Tennis players may become 'machines' under stricter misconduct sanctions, Boris Becker says

Former men's tennis world No. 1 had many angry outbursts during his career
Boris Becker, centre, is shown arguing a line call with the umpire during the Davis Cup in 1995. Becker has come out in opposition to the ATP cracking down on emotional outbursts during matches.
Former men's tennis world No. 1 Boris Becker hopes players do not turn into emotionless "computers and machines" following the ATP's warning that there will be stricter punishment for on-court misconduct in the wake of a spate of angry outbursts.

Alexander Zverev was thrown out of a tournament in Acapulco in February after smashing his racket against the umpire's chair during an expletive-laden tirade, while Nick Kyrgios was fined for his outbursts at Indian Wells and Miami last month.

Becker – who is awaiting sentencing by a London court after being found guilty of four offences in a bankruptcy trial – had many angry outbursts during his career, said the sport needed players to show emotion on court.

"I'm quite happy that we were allowed to play and ultimately go berserk under the exclusion of the social media and the microphones, so to speak," the 54-year-old, who won six Grand Slam singles titles, told Eurosport Germany.

"It's more difficult for the players today. Everything is extremely transparent, too transparent for my taste. And then the question is, how does the tennis authority deal with it?

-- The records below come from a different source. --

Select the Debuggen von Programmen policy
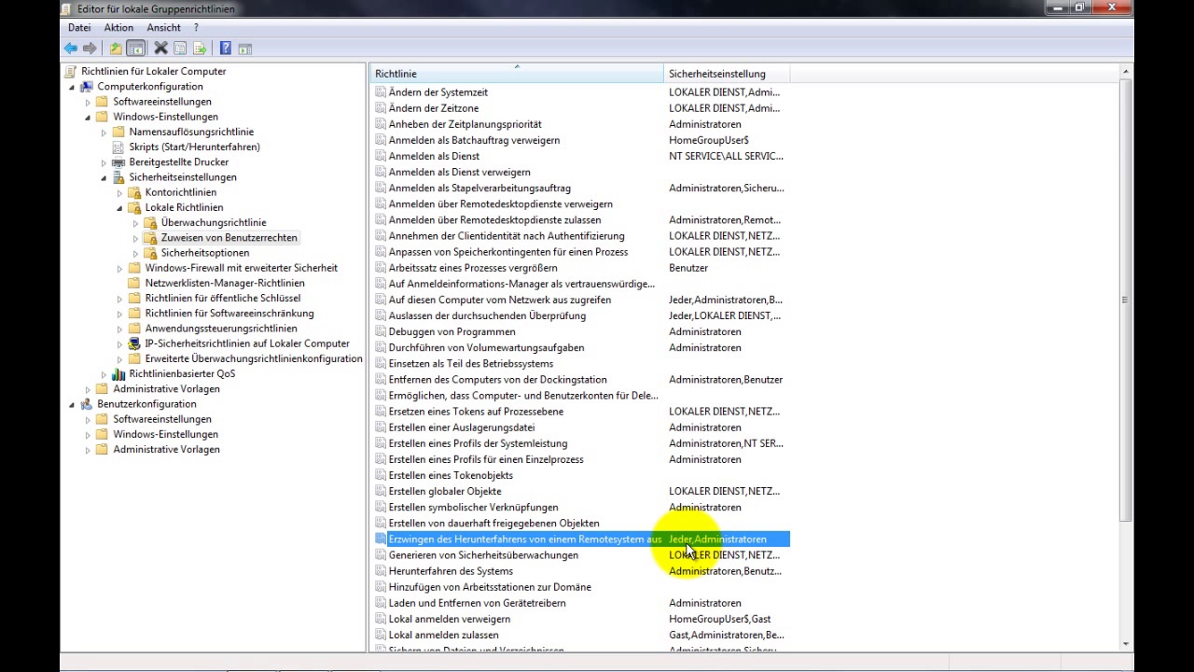The image size is (1194, 672). point(451,331)
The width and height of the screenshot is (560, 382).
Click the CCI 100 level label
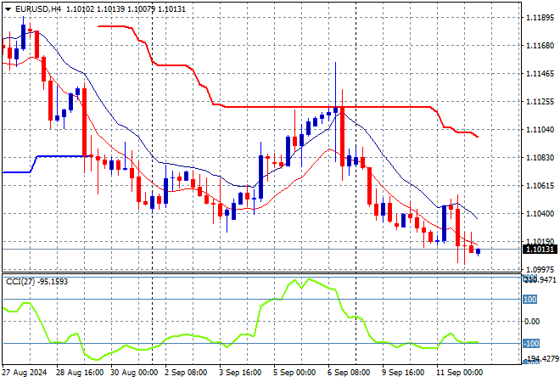pyautogui.click(x=529, y=300)
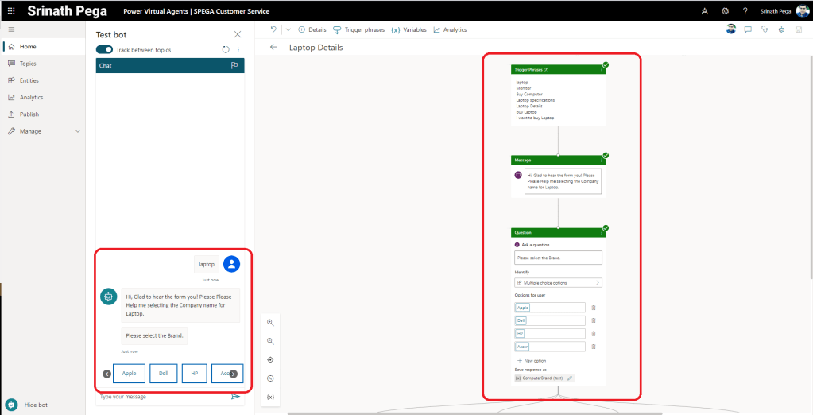Open the undo history dropdown arrow
The width and height of the screenshot is (813, 415).
[288, 29]
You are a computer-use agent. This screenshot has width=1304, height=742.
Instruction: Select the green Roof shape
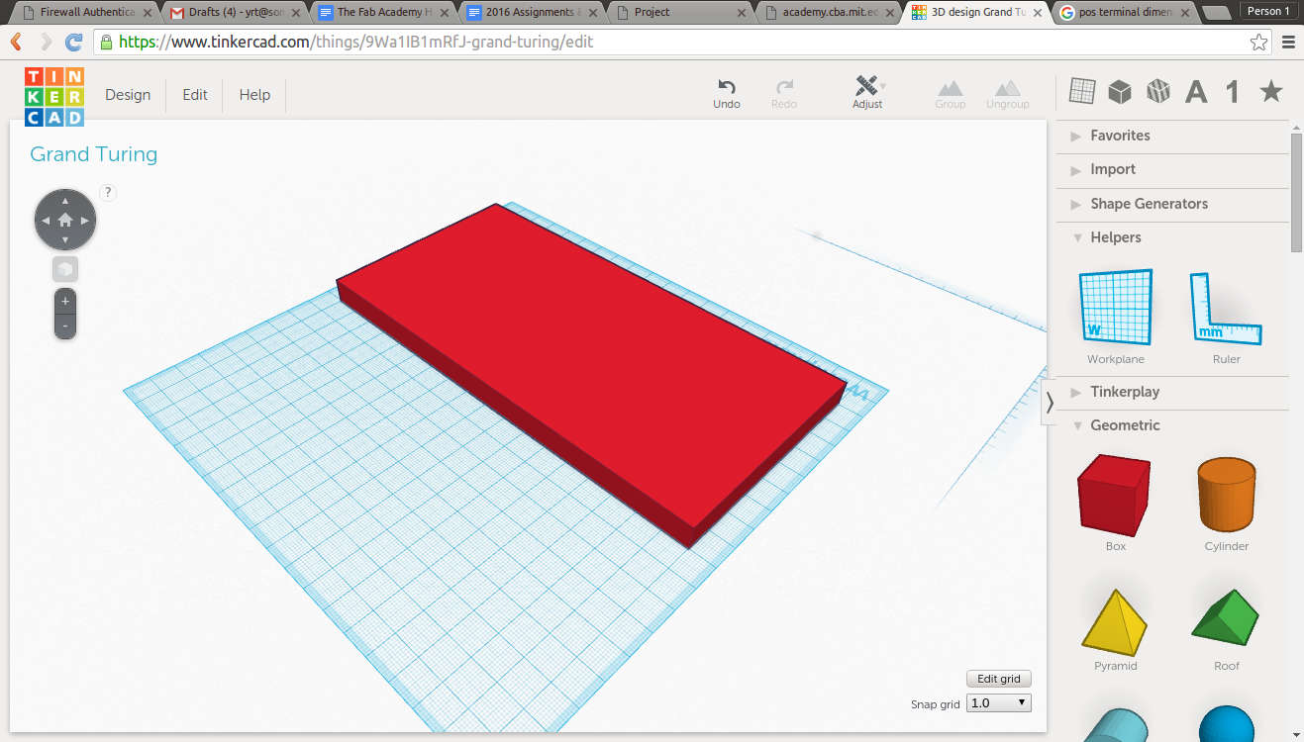(x=1226, y=618)
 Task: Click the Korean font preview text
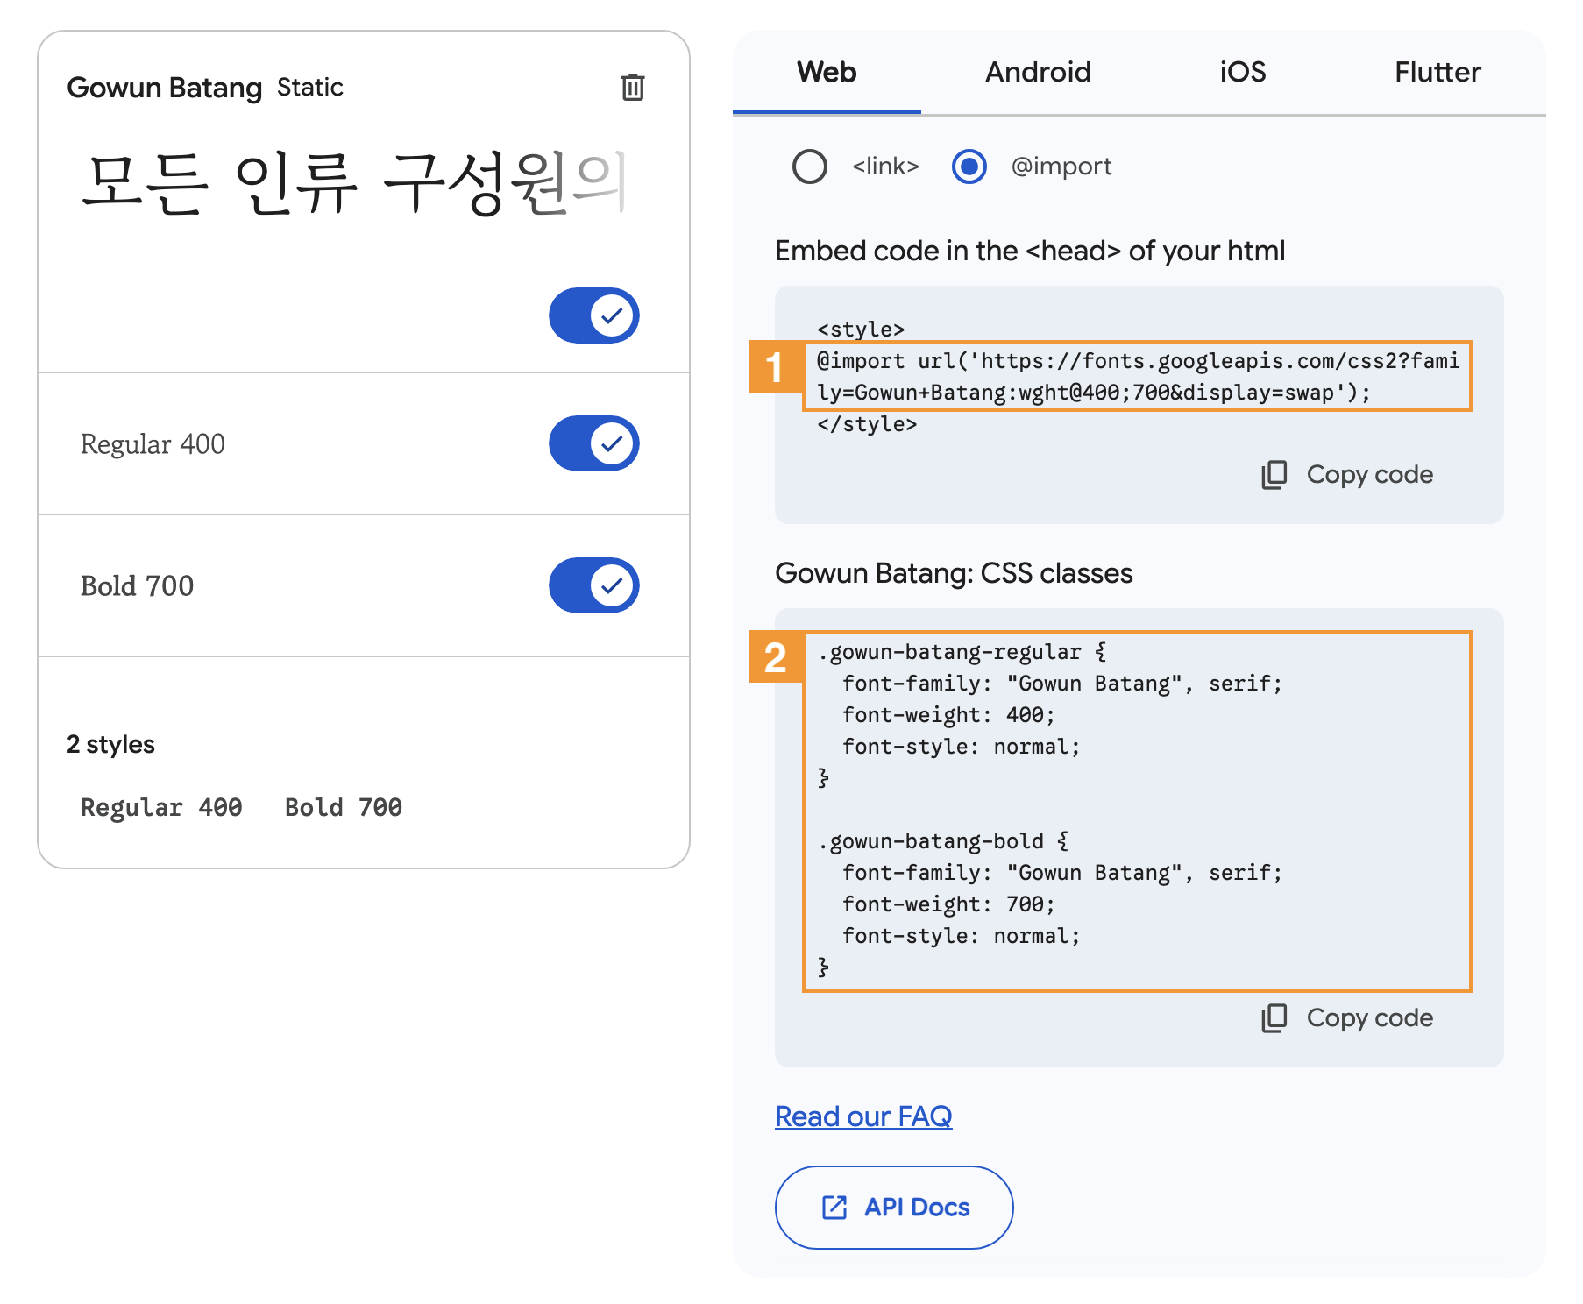pos(351,184)
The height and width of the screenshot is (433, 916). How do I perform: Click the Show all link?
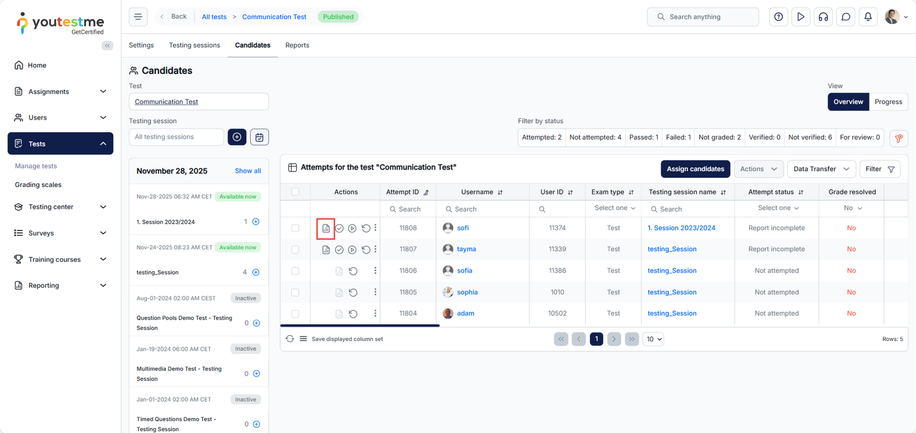pos(248,171)
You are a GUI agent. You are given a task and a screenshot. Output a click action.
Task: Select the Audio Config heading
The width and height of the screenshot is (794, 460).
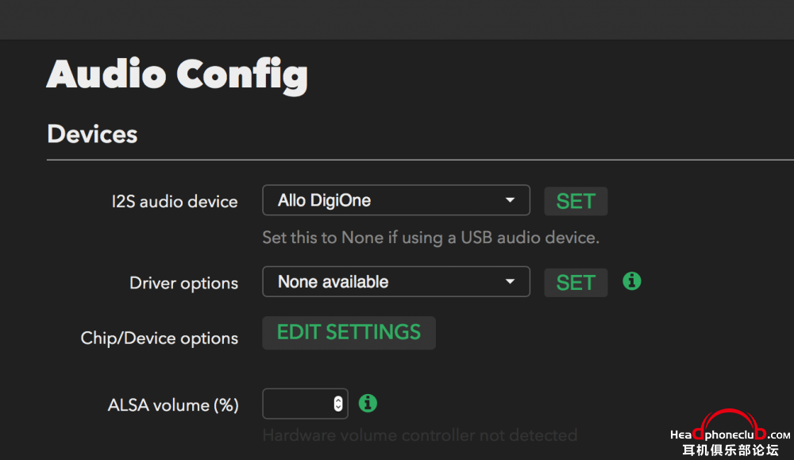[x=177, y=75]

"Tennis is also an entertainment sport. I don't want to see computers and machines on the court either. Emotions are good, a bit of blood, sweat and tears, that stimulates, that was already the case with us. But everything has a limit."

The ATP said it was also reviewing its guidelines to clamp down on repeat offenders after coming under fire for being "soft" on incidents of misconduct.

While some players have called out their fellow professionals over their behavior, Becker said everyone has to "look in the mirror.

"We're all not perfect, everyone freaks out sometimes and you just don't do that," he added. "I also call the tennis players team mates, so you really shouldn't comment publicly on other people's misconduct. I think it's wrong."

World No. 7 Casper Ruud and seven-time major champion Mats Wilander said reckless behaviour on court had to stop.

.".. it kind of brings attention to the sport just in a negative way," Norwegian Ruud told Eurosport as part of the 'Ruud Talk' series. "They do get big fines, but for some of these players [it] doesn't seem like it matters."